Kafka says, “I’m not good. I just learned how to hide it.”
Dostoevsky replies, “Then the hiding will rot you faster than the truth ever could.”
That exchange feels less like literature and more like a private conversation we’ve all had with ourselves at 2 a.m.
Most people aren’t hiding because they’re dishonest. They’re hiding because they’re tired. Tired of explaining. Tired of being misunderstood. Tired of feeling like their real self might be “too much” or “not enough.” So they adapt. They polish the rough edges. They learn when to stay quiet and when to smile. Survival teaches them well.

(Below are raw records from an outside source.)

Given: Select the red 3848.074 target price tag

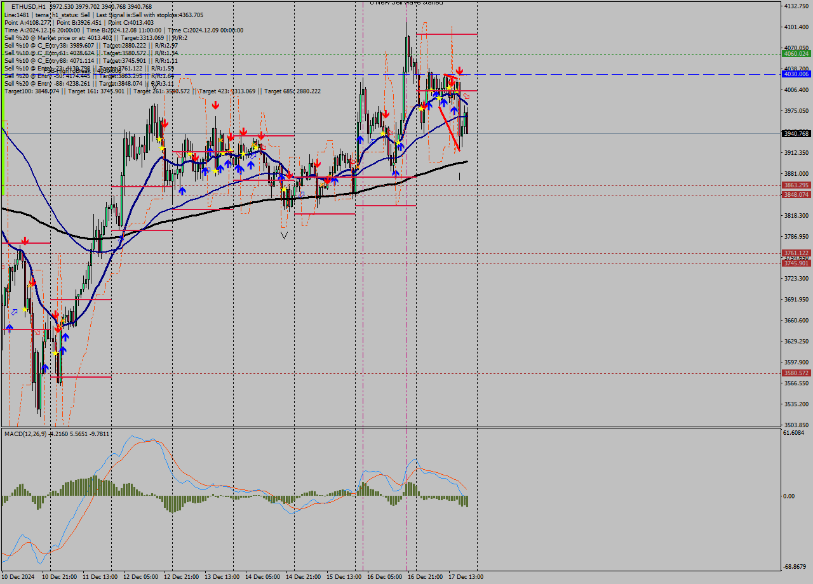Looking at the screenshot, I should 796,195.
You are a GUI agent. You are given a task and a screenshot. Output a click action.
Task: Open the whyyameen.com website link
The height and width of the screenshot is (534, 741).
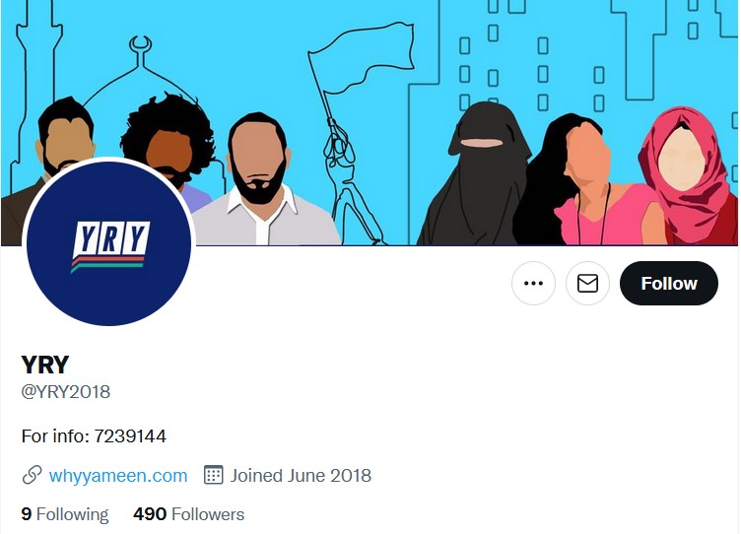pos(118,476)
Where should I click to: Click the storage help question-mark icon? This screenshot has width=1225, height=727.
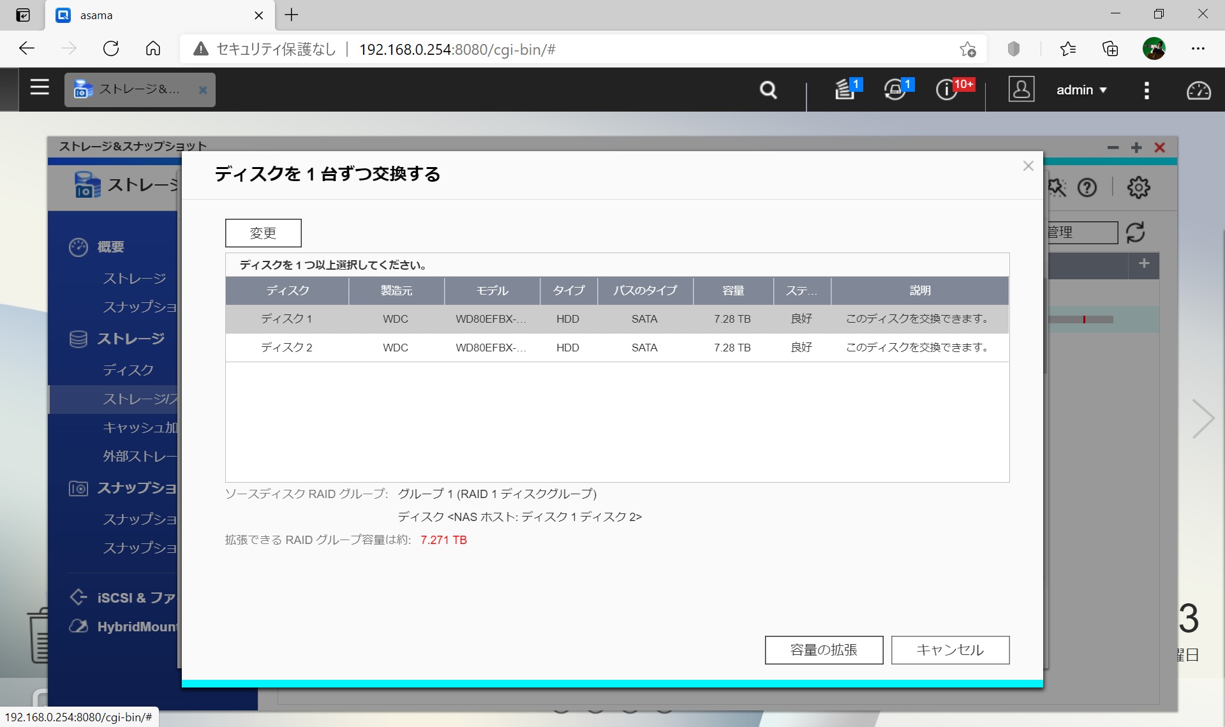1087,187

There’s a proverb that says, “The nail that sticks out gets hammered down.” So we learn to stay smooth. Acceptable. Easy to digest. And for a while, it works. Life moves on. People praise us for being strong, calm, put-together. But strength that is performed eventually becomes exhaustion.
Kafka’s line hurts because it’s honest. Not “I am bad,” but I am hiding. That’s the part we recognize. We’re not living lies, we’re living edited versions of ourselves. Carefully cropped. Heavily filtered. Safe.

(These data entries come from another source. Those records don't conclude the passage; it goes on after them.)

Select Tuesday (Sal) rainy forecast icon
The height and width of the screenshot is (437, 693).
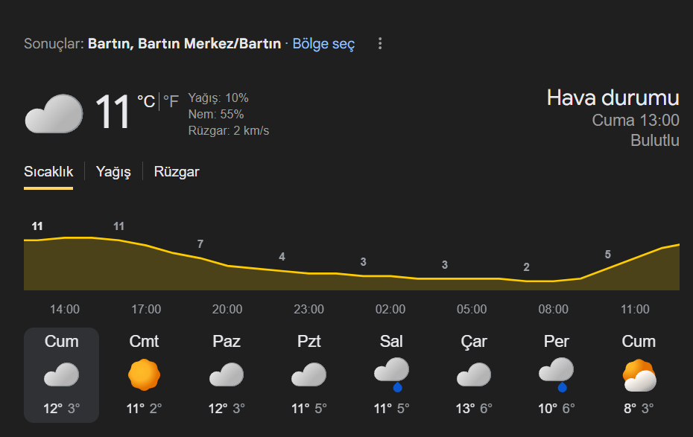pos(391,374)
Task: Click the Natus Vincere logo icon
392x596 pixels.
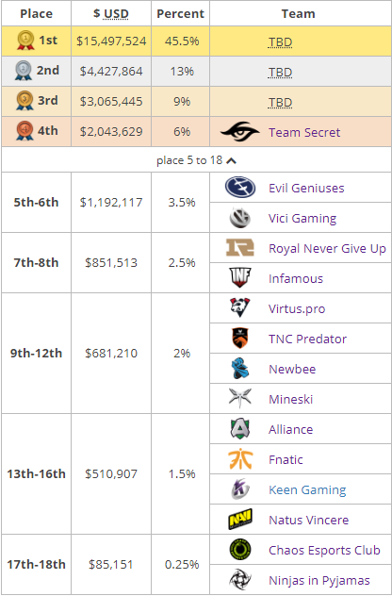Action: coord(240,520)
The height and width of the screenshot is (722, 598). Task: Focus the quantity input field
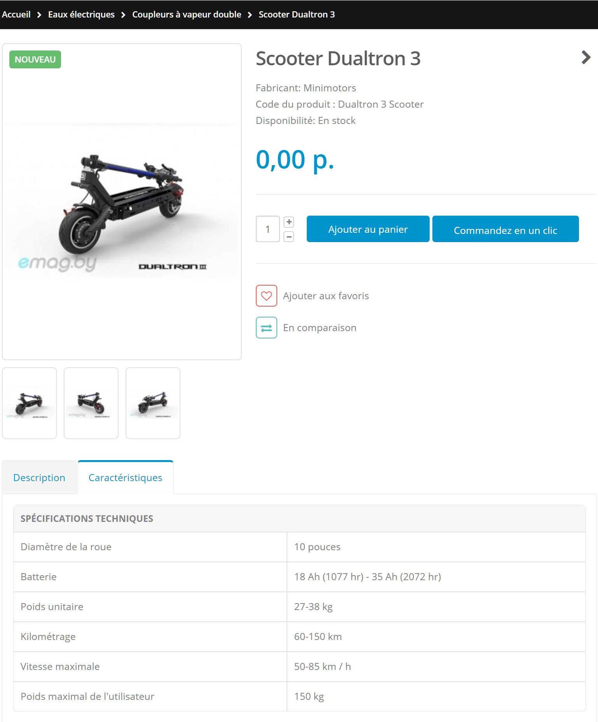(x=268, y=229)
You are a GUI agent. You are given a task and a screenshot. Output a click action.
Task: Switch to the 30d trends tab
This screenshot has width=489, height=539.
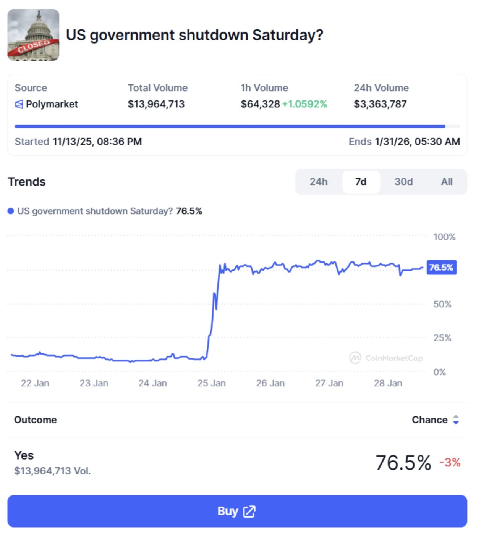point(403,182)
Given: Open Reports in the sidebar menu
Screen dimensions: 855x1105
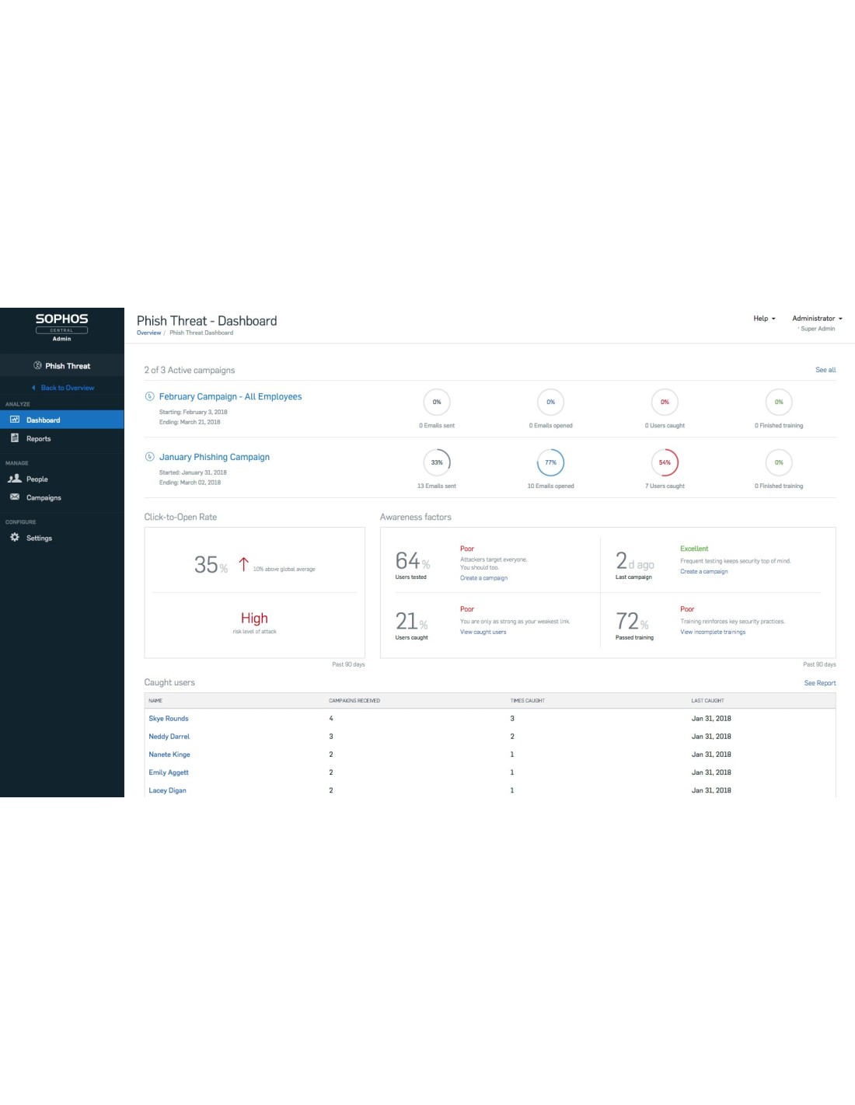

But Dostoevsky knows what comes next. What you bury doesn’t die. It waits. “Still waters run deep,” and beneath the calm surface, pressure builds. The sadness you never named becomes heaviness. The anger you swallowed turns into distance. The fear you ignored shows up as numbness.

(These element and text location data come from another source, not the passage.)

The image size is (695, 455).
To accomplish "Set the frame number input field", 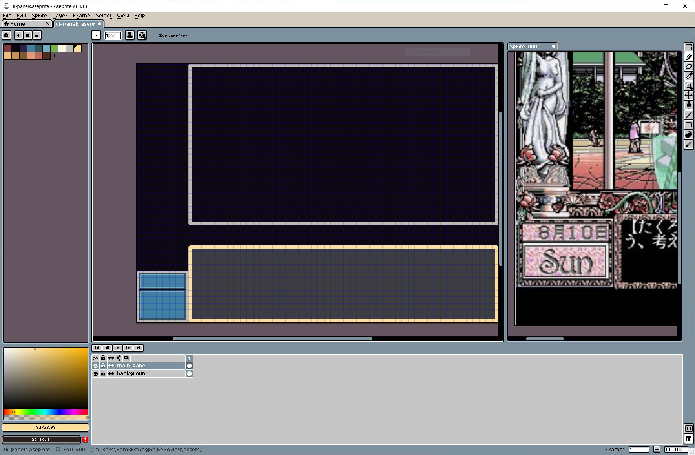I will click(639, 450).
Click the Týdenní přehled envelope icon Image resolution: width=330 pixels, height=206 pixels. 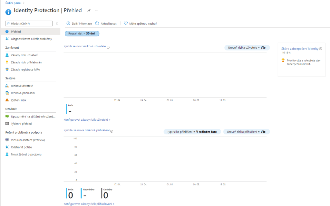7,124
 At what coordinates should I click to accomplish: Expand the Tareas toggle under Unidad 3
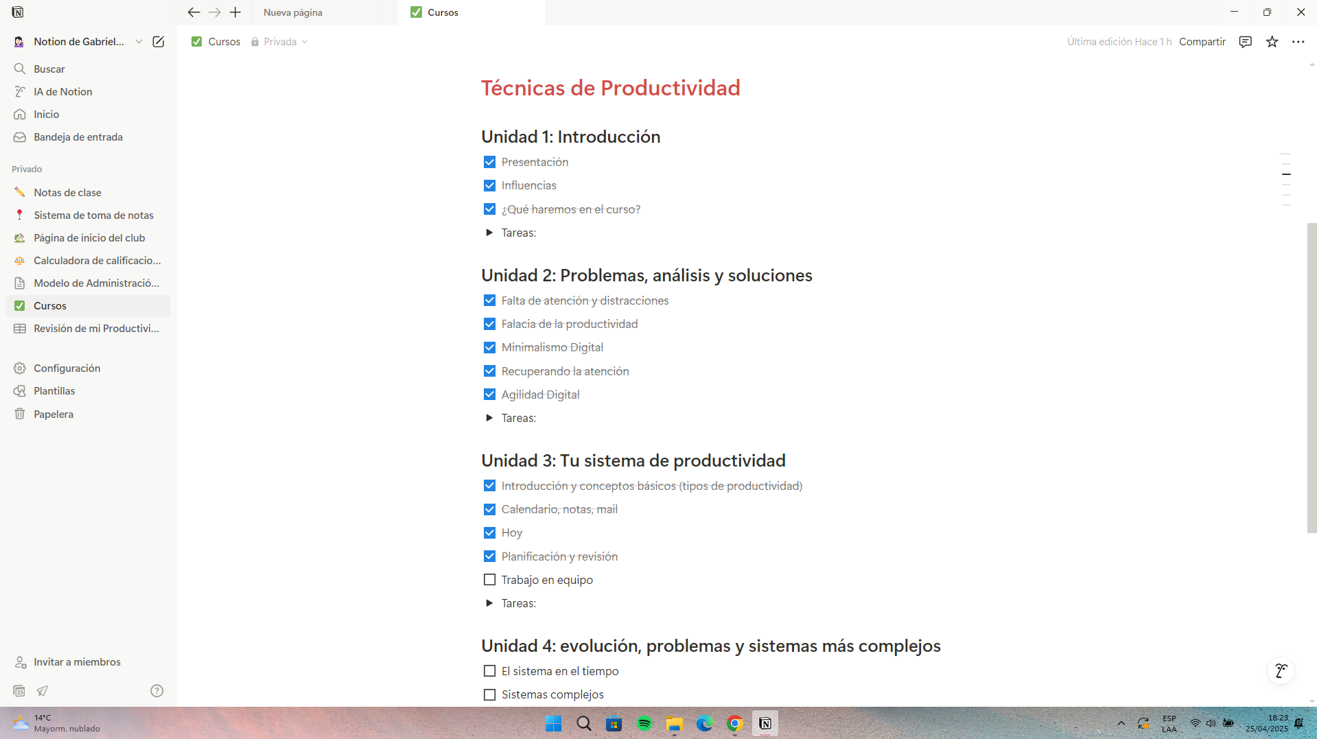pos(489,603)
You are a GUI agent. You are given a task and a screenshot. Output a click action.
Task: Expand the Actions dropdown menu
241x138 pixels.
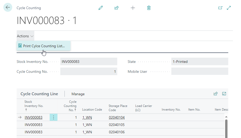(x=25, y=36)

Hiding feels safer than truth, but it’s not. “A wound kept secret never heals.” Truth hurts once. Hiding hurts every day, just quietly enough that we learn to live with it.
Being honest doesn’t mean falling apart in public or handing your pain to everyone you meet. It means letting someone see you. It means admitting, at least to yourself, “This is hard.” It means choosing real over impressive. “Better a cracked bell that rings than a perfect one that stays silent.”
You don’t rot because you’re broken. You rot because you’re pretending you’re not. And sometimes, the most human thing you can do is stop hiding, take off the mask, and trust that truth is messy, trembling, unfinished but can still be enough.